ABSTRACT
OBJECTIVE
To examine a case series of reoperations for deep brain stimulation (DBS) leads in which clinical scenarios revealed suboptimal outcome from a previous operation. Suboptimally placed DBS leads are one potential reason for unsatisfactory results after surgery for Parkinson's disease (PD), essential tremor (ET), or dystonia. In a previous study of patients who experienced suboptimal results, 19 of 41 patients had misplaced leads. Similarly, another report commented that lead placement beyond a 2- to 3-mm window resulted in inadequate clinical benefit, and, in 1 patient, revision improved outcome. The goal of the current study was to perform an unblinded retrospective chart review of DBS patients with unsatisfactory outcomes who presented for reoperation.
METHODS
Patients who had DBS lead replacements after reoperation were assessed with the use of a retrospective review of an institutional review board-approved movement disorders database. Cases of reoperation for suboptimal clinical benefit were included, and cases of replacement of DBS leads caused by infection or hardware malfunction were excluded.
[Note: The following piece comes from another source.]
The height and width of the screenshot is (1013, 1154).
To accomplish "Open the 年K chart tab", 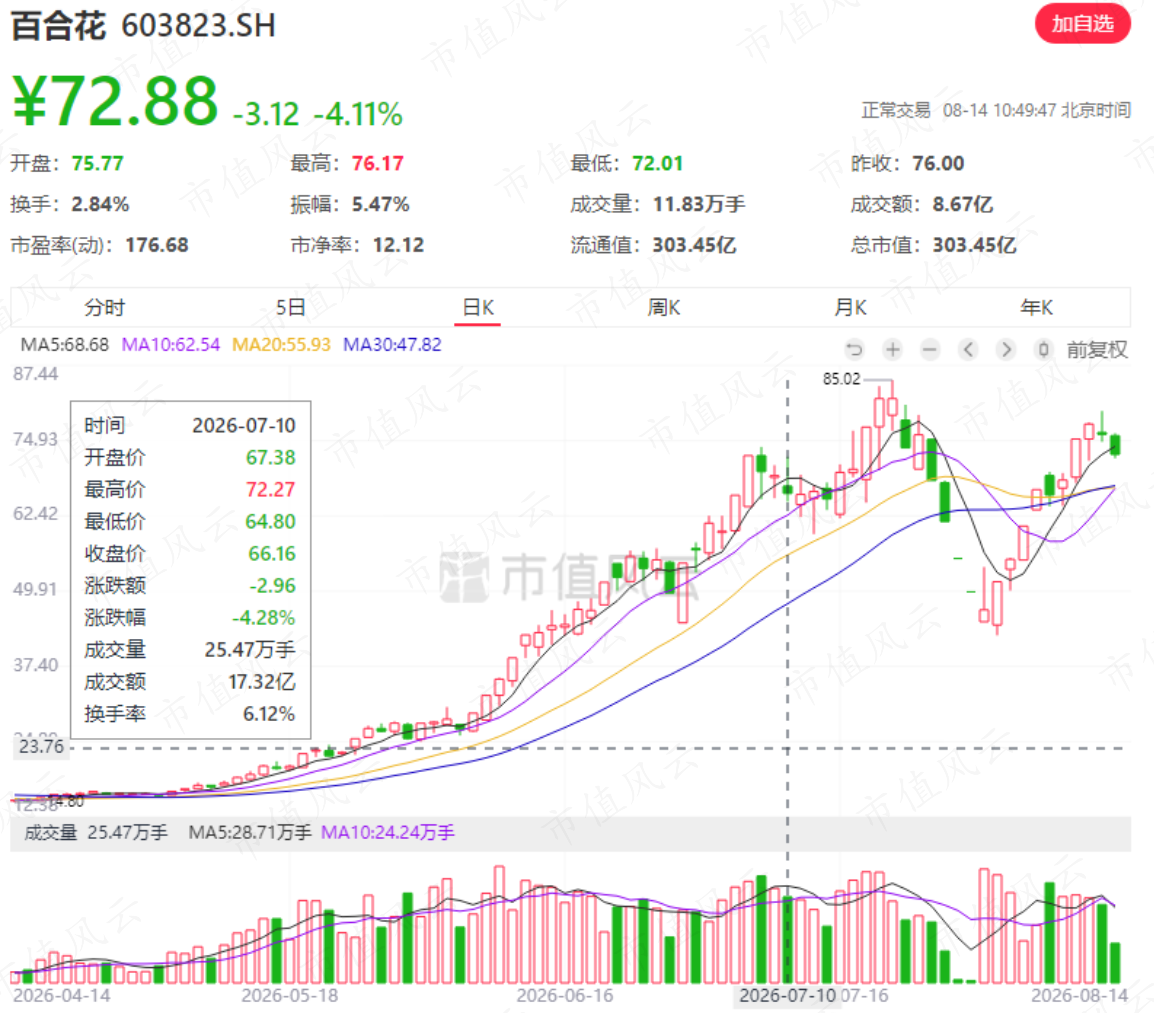I will (1036, 307).
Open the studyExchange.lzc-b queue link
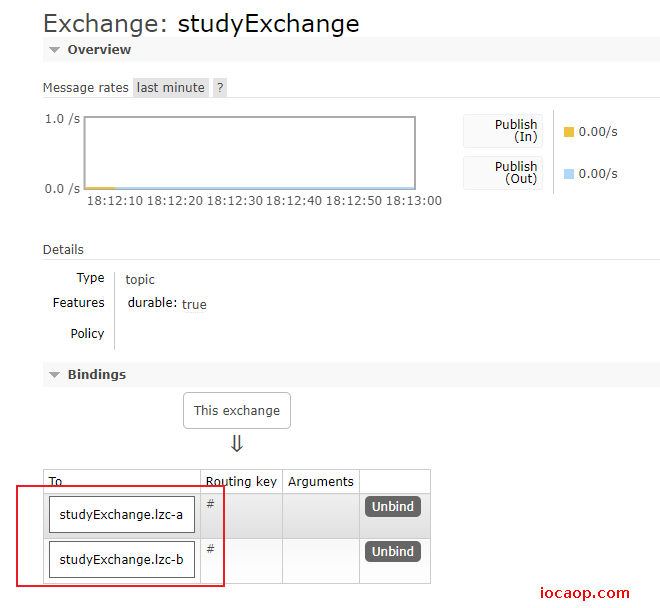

Data points studied included age, disease duration, diagnosis, motor outcomes (the Unified Parkinson Disease Rating Scale III in PD, the Tremor Rating Scale in ET, and the Unified Dystonia Rating Scale in dystonia), quality of life (Parkinson's Disease Questionnaire-39 in PD), and the Clinician Global Impression scale. The data from before and after reoperation were examined to determine the estimated impact of repeat surgery.
RESULTS
There were 11 patients with PD, 7 with ET, and 4 with dystonia. The average age of the PD group was 52 years, the disease duration was 10 years, and the average vector distance of the location of the active DBS contact was adjusted 5.5 mm. Six patients (54%) with PD had preoperative off medication on DBS Unified Parkinson Disease Rating Scale scores that could be compared with postoperative off medication on DBS scores. The average improvement across this group of patients was 24.4%. The Parkinson's Disease Questionnaire-39 improved in the areas of mobility (28.18), activities of daily living (14.77), emotion (14.72), stigma (17.61), and discomfort (17.42). The average age of the ET group was 66 years, the disease duration was 29 years, and the average adjusted distance was 6.1 mm. Five ET patients (83.3%) in the cohort had a prereplacement on DBS Tremor Rating Scale and a postreplacement on DBS Tremor Rating Scale with the average improvement of 60.4%. The average age of the dystonia group was 39 years, the average disease duration was 7 years, and the average adjusted lead distance was 6.7 mm. Three patients (75%) with dystonia had prereplacement on DBS Unified Dystonia Rating Scale and postreplacement on DBS Unified Dystonia Rating Scale scores. Across these 3 dystonia patients, the improvement was 12.8%. Clinician Global Impression scale scores (1, very much improved; 2, much improved; 3, minimally improved; 4, no change; 5, minimally worse; 6, much worse; 7, very much worse) after replacement revealed the following results in patients with PD: 1, 7 patients; 2, 3 patients; 3, 1 patient); with ET (1, 4 patients; 2, 3 patients); and with dystonia (1, 1 patient; 2, 2 patients; 3, 1 patient). The latency from original lead placement to reoperation (repositioning/revision) overall was 28.9 months (range, 2–104 mo); however, in leads referred from outside institutions (n = 11 patients), this latency was 48 months (range, 12–104 mo) compared with leads implanted by surgeons from the University of Florida (n = 11 patients), which was 9.7 months (range, 2–19 mo). The most common clinical history was failure to achieve a perceived outcome; however, history of an asymmetric benefit was present in 4 (18.2%) of 22 patients, and lead migration was present in 3 (13.6%) of 22 patients.
CONCLUSION
There are many potential causes of suboptimal benefit after DBS. Timely identification of suboptimal lead placements followed by reoperation and repositioning/replacement in a subset of patients may improve outcomes.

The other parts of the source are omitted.